Key Type Description TTL
cpu_usage_pct float (0–100) System-wide CPU utilization 2s
cpu_usage_per_core []float Per-core CPU utilization (Linux only) 2s
load_avg_1m float 1-minute load average 5s
load_avg_5m float 5-minute load average 5s
load_avg_15m float 15-minute load average 5s
memory_used_mb int64 Resident memory in MB 5s
memory_used_pct float (0–100) Resident memory as % of total 5s
swap_used_mb int64 Swap used in MB 5s
net_rx_bps int64 Bytes/sec received (non-loopback) 2s
net_tx_bps int64 Bytes/sec transmitted (non-loopback) 2s
gpus_metrics array Per-GPU live metrics (NVIDIA on Linux only) 2s
temperatures array Hardware temperature sensors (Linux only — hwmon) 2s
cpu_temp_c float Derived CPU package temperature in °C, 0 if unavailable 2s

Each temperatures entry has:

{
  "Chip": "coretemp",
  "Label": "Package id 0",
  "TempC": 50,
  "CritC": 105
}

The collector reads /sys/class/hwmon/ (the canonical Linux sensor surface that lm_sensors exposes), so anything visible there — CPU package and per-core temps, NVMe SSD, WiFi card, motherboard sensors — shows up here.

cpu_temp_c is a derived convenience picking the most authoritative CPU sensor available.
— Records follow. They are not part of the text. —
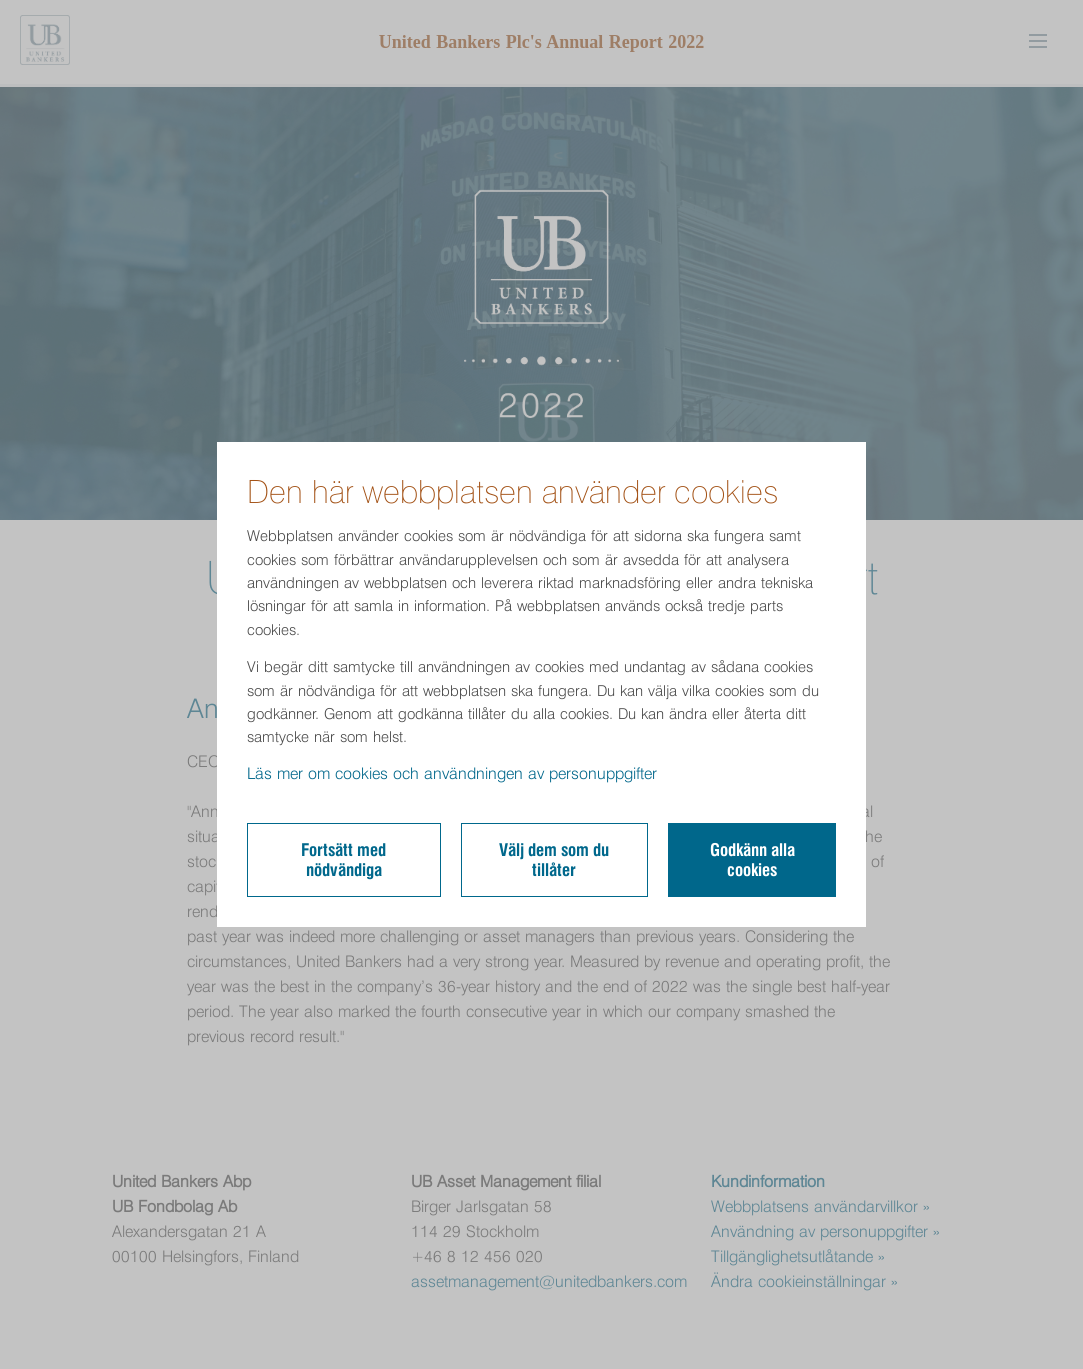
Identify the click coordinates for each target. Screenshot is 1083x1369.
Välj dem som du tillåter (554, 860)
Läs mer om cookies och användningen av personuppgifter (452, 773)
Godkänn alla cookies (752, 860)
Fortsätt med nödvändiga (343, 860)
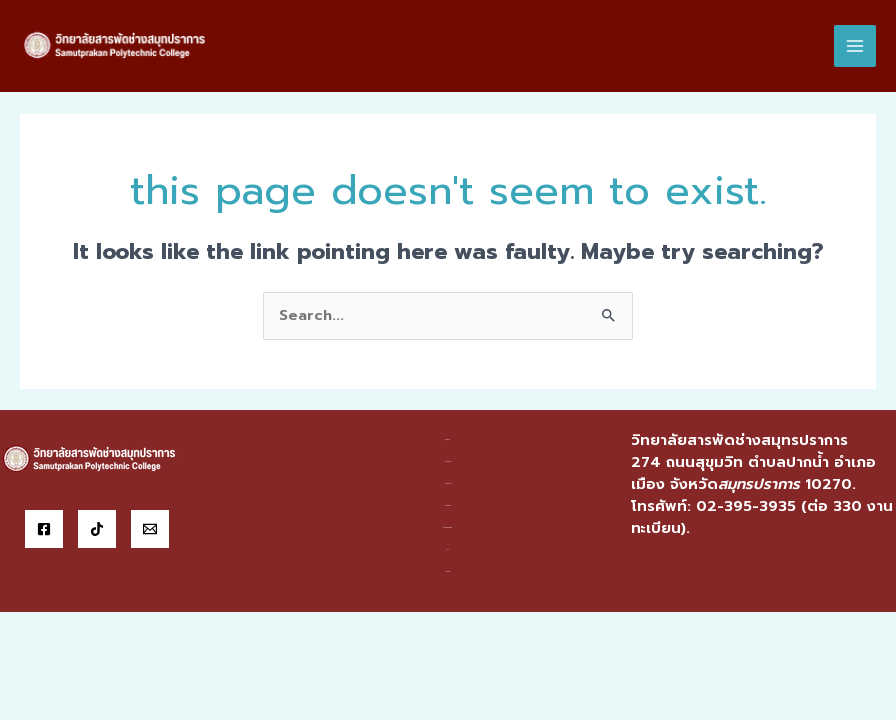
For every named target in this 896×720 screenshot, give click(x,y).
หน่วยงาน (448, 465)
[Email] (150, 533)
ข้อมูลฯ (447, 443)
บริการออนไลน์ (447, 530)
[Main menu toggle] (855, 48)
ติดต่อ (448, 574)
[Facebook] (44, 533)
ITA (447, 552)
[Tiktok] (97, 533)
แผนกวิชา (448, 487)
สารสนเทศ (448, 508)
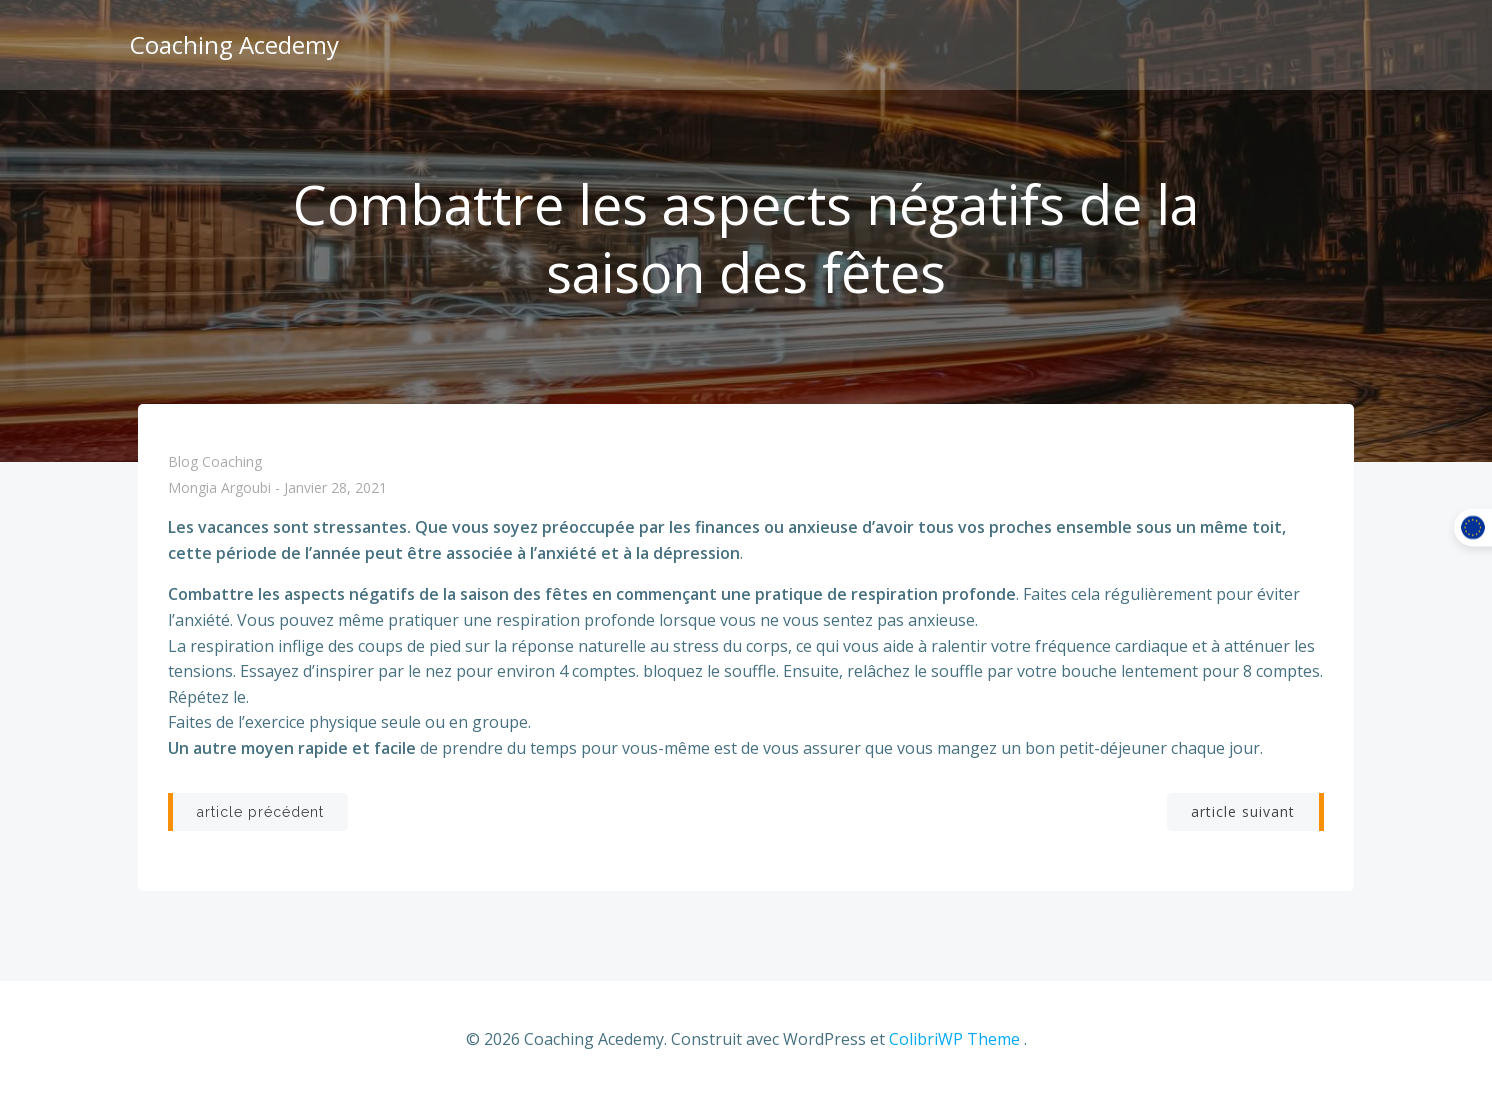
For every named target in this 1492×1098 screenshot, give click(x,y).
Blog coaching (215, 461)
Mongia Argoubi (219, 488)
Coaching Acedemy (234, 44)
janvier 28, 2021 (335, 488)
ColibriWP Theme (954, 1039)
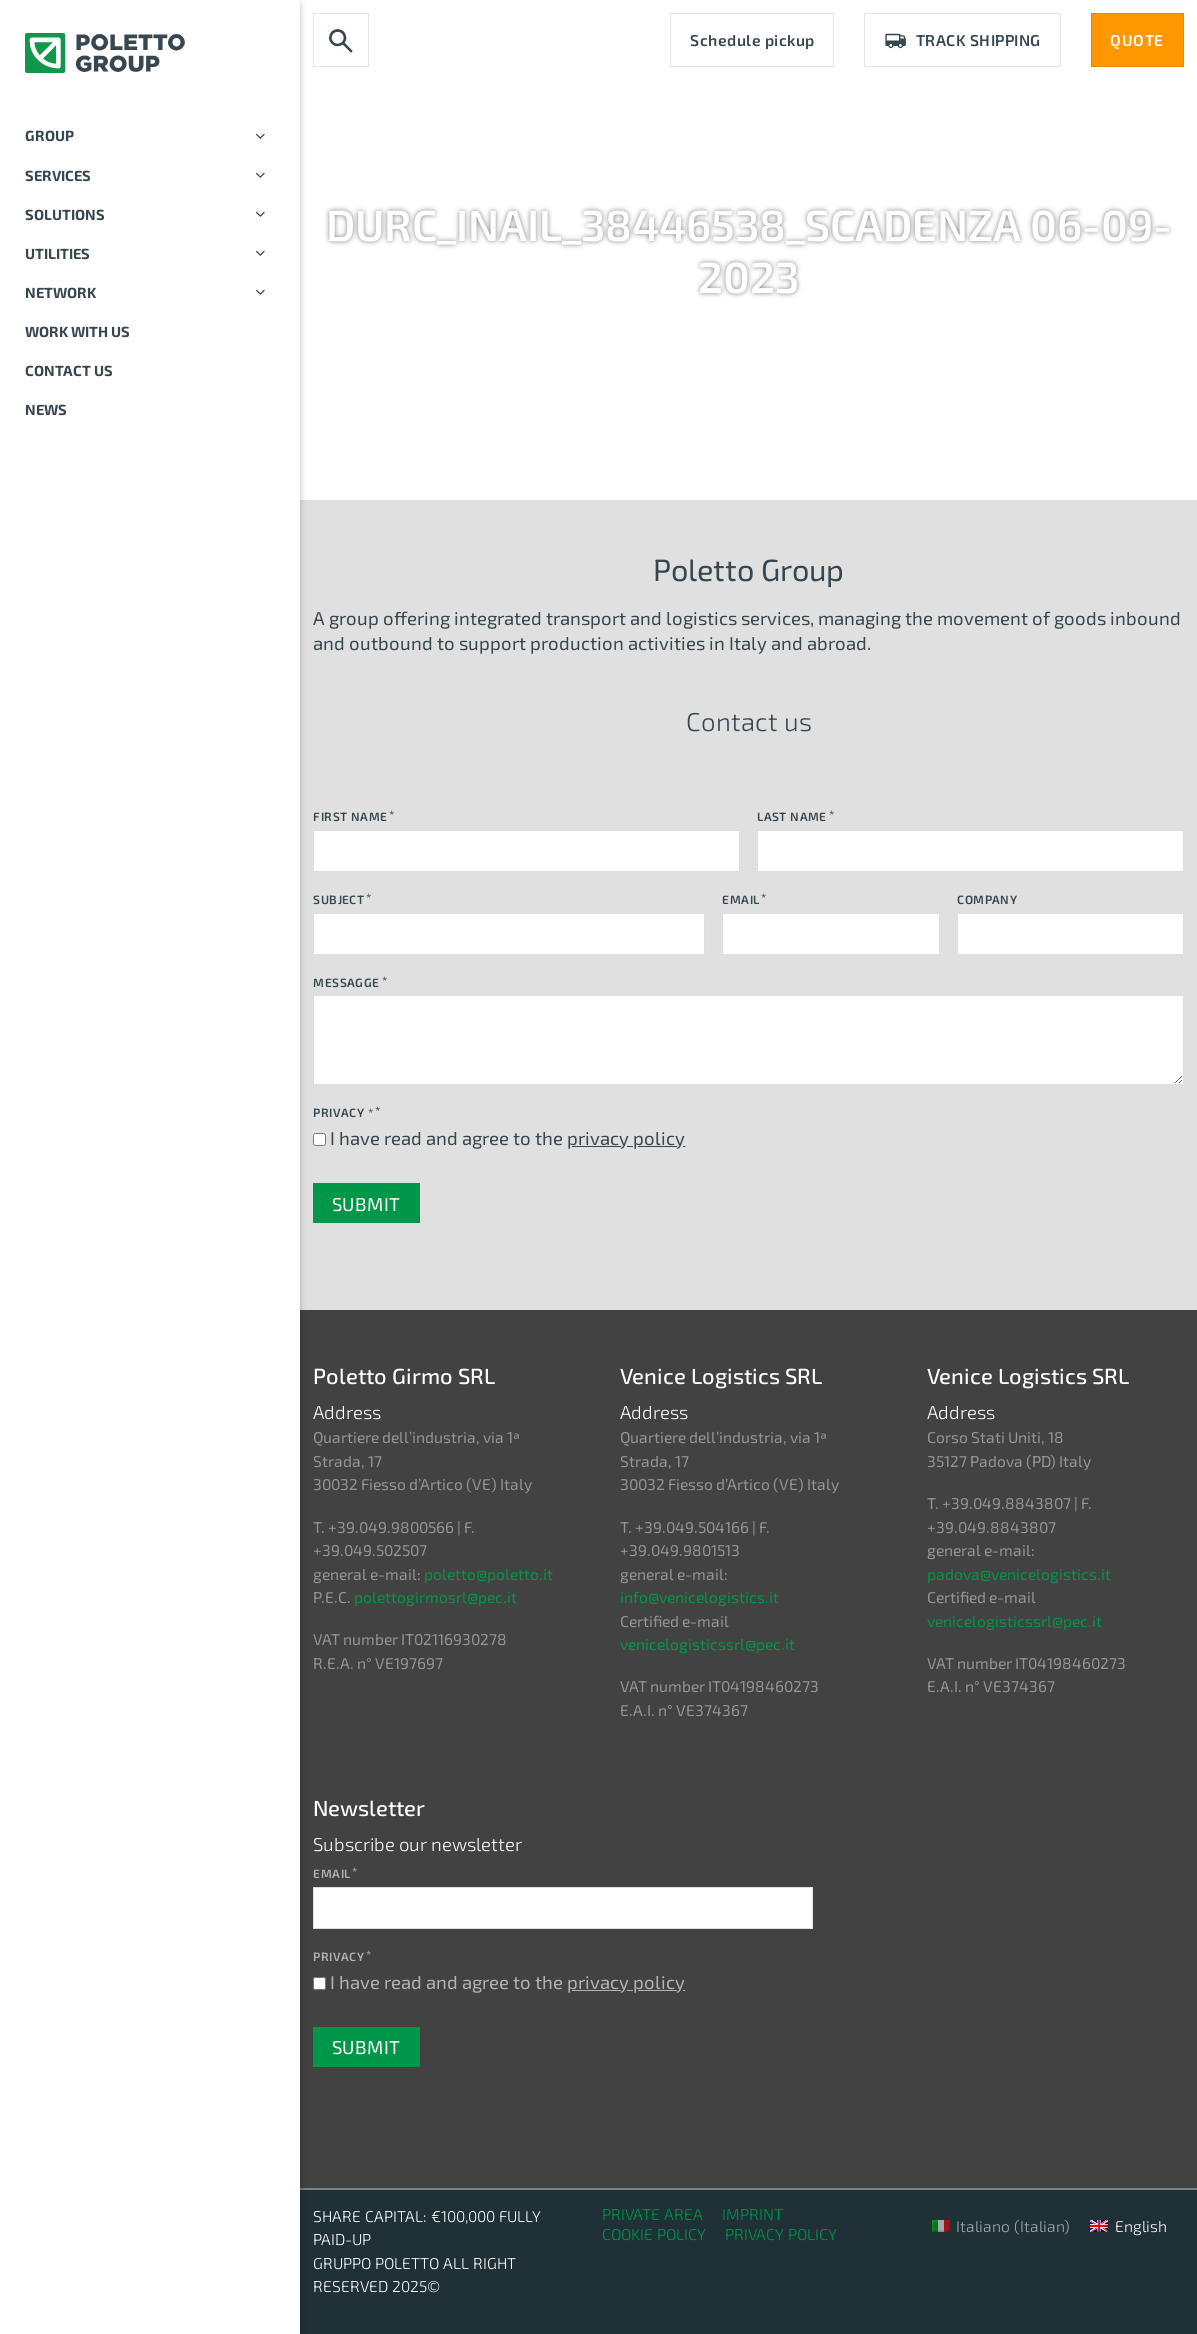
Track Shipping (962, 40)
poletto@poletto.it (488, 1573)
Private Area (652, 2213)
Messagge (346, 982)
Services (150, 175)
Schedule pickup (752, 39)
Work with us (77, 331)
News (46, 409)
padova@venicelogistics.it (1019, 1573)
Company (987, 899)
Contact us (69, 370)
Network (150, 292)
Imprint (752, 2213)
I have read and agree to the (507, 1137)
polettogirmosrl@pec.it (435, 1596)
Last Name (792, 816)
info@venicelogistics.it (699, 1596)
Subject (338, 899)
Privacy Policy (781, 2233)
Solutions (150, 214)
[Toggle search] (341, 41)
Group (150, 135)
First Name (350, 816)
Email (740, 899)
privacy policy (626, 1137)
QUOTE (1137, 39)
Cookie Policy (654, 2233)
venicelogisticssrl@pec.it (707, 1643)
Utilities (150, 253)
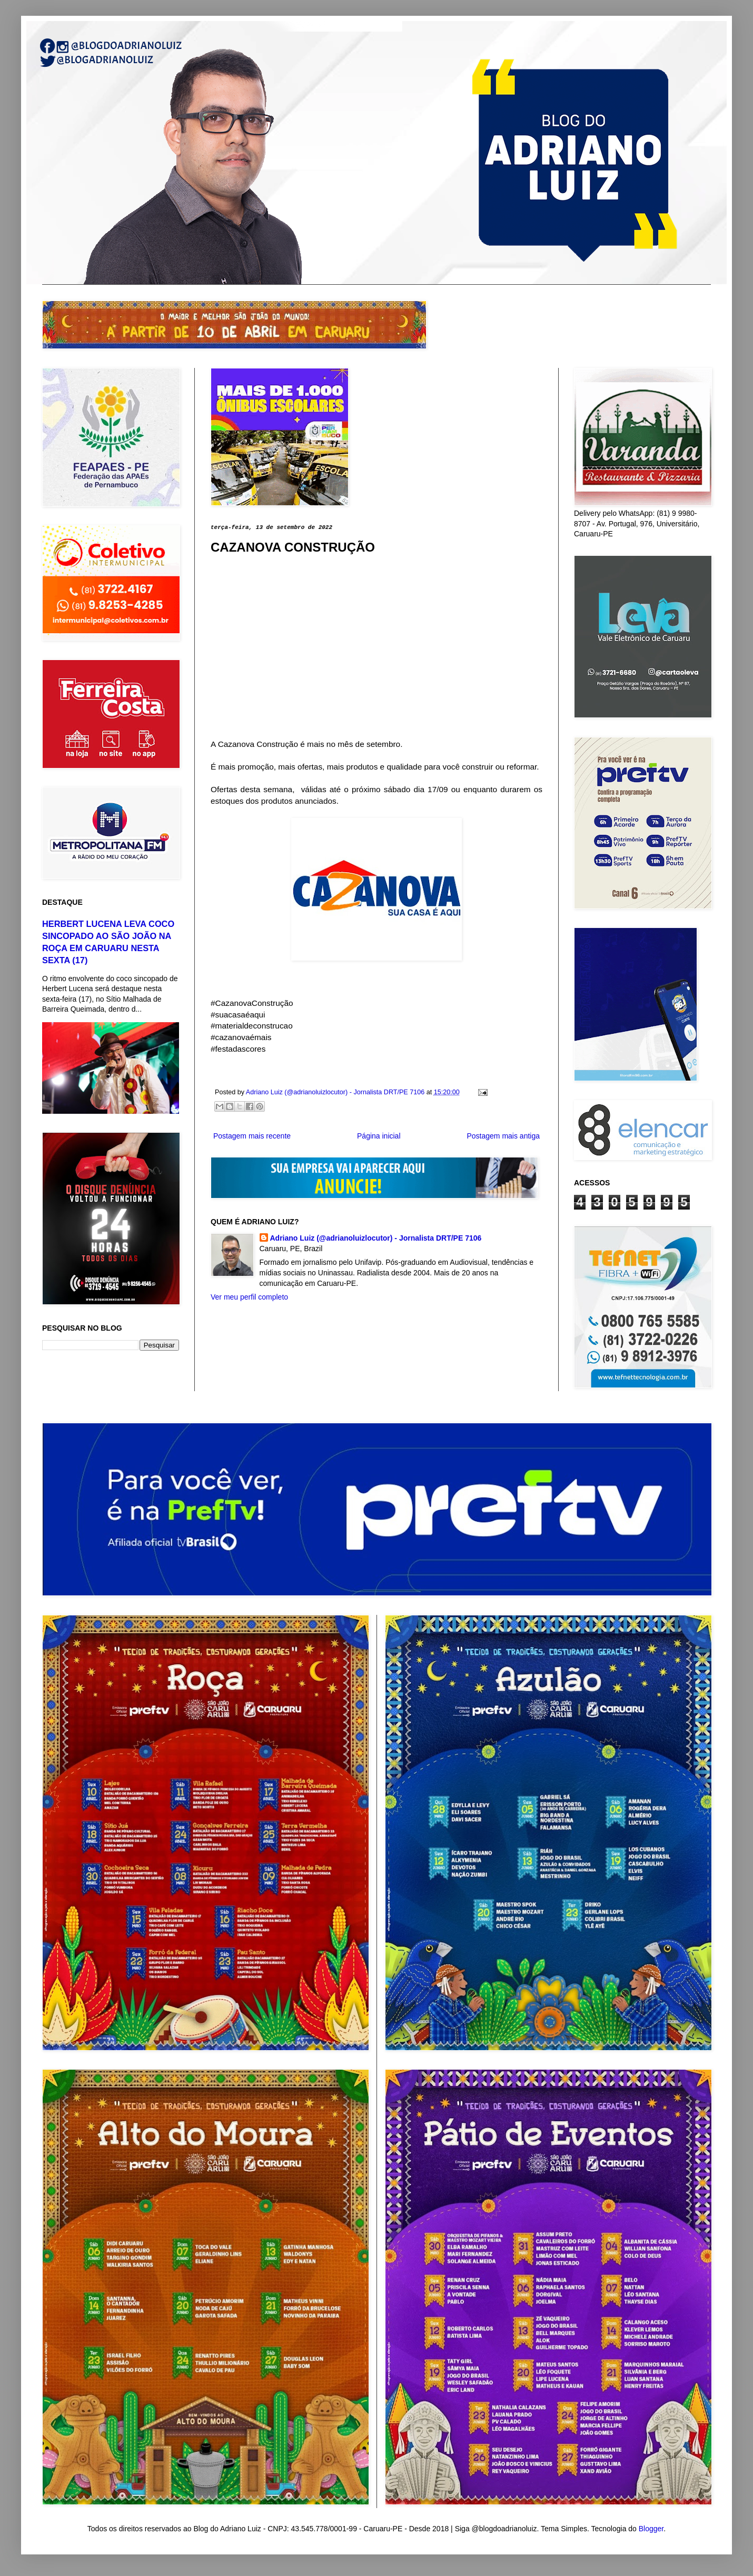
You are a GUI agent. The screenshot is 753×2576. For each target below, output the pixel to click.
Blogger (651, 2528)
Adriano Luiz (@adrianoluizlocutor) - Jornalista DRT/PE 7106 (376, 1238)
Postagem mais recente (252, 1136)
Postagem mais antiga (503, 1136)
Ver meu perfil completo (249, 1297)
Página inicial (379, 1136)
Priority order (Linux):

  1. AMD Tctl (throttle-control temp from k10temp / zenpower)
  2. Intel Package id 0 (from coretemp)
  3. AMD Tdie (die temp fallback)
  4. max(Core *) when only per-core sensors are exposed
  5. cpu_thermal (ARM)

Returns 0 when no CPU sensor is detectable.

macOS

On macOS, temperatures come from powermetrics --samplers smc, which requires root. Two modes:

  • User-shell invocation (mooncake metrics) — no root, no temps. The collector silently returns an empty array rather than prompting for a password (interactive sudo from a metrics call would be terrible UX).
  • Daemon invocation (Spec 18 mooncaked) — the agent daemon runs as root, so temperatures come through automatically. This is the common case for fleet observability.

The parser extracts SMC entries with chip smc and label CPU die, GPU die, CPU heat sink, Battery, etc. cpu_temp_c prefers CPU die, falling back to CPU heat sink.

Apple Silicon caveat: Apple's powermetrics does not expose die temperatures on M-series chips — the SMC sampler returns thermal pressure state only. Expect temperatures to be empty and cpu_temp_c to be 0 even when running as root on an Apple Silicon Mac. The underlying data is available via private IOReport APIs (used by asitop, mactop, stats) but requires cgo and is out of scope for v1.

Each gpus_metrics entry has:

{
  "Index": 0,
  "UsagePct": 87,
  "MemoryUsedMB": 6400,
  "MemoryUsedPct": 78.1,
  "TemperatureC": 72
}

Index matches the corresponding entry in the static gpus fact, so you can correlate name/driver/model from facts with live load from metrics.

Sampling notes

  • CPU: 100ms sample window on Linux. First read costs ~100ms; subsequent reads within TTL are free.
  • Network: 1s sample window on both Linux and macOS. The collector measures a delta to compute bytes/sec.
  • GPU: NVIDIA only in v1, on Linux. Requires nvidia-smi in PATH. If nvidia-smi is present but no GPUs are visible (driver not loaded), the array is empty rather than missing.
  • macOS per-core CPU: not exposed in v1 (top doesn't print it without cgo). cpu_usage_pct is still accurate; cpu_usage_per_core is empty.
  • Apple Silicon GPU: not in v1. powermetrics needs root and is hostile to parse.

Polling pattern (daemon / fleet)

When mooncake agent is running, an external client can poll metrics via the get_metrics MCP tool:

{
  "method": "tools/call",
  "params": {
    "name": "get_metrics",
    "arguments": {
      "fields": ["cpu_usage_pct", "gpus_metrics"],
      "refresh": false
    }
  }
}

Set refresh: true to bypass TTL — useful when you've just kicked off a job and want a clean baseline.

The response includes _collected_at with a per-key timestamp so the agent can decide whether the cached value is fresh enough for its decision.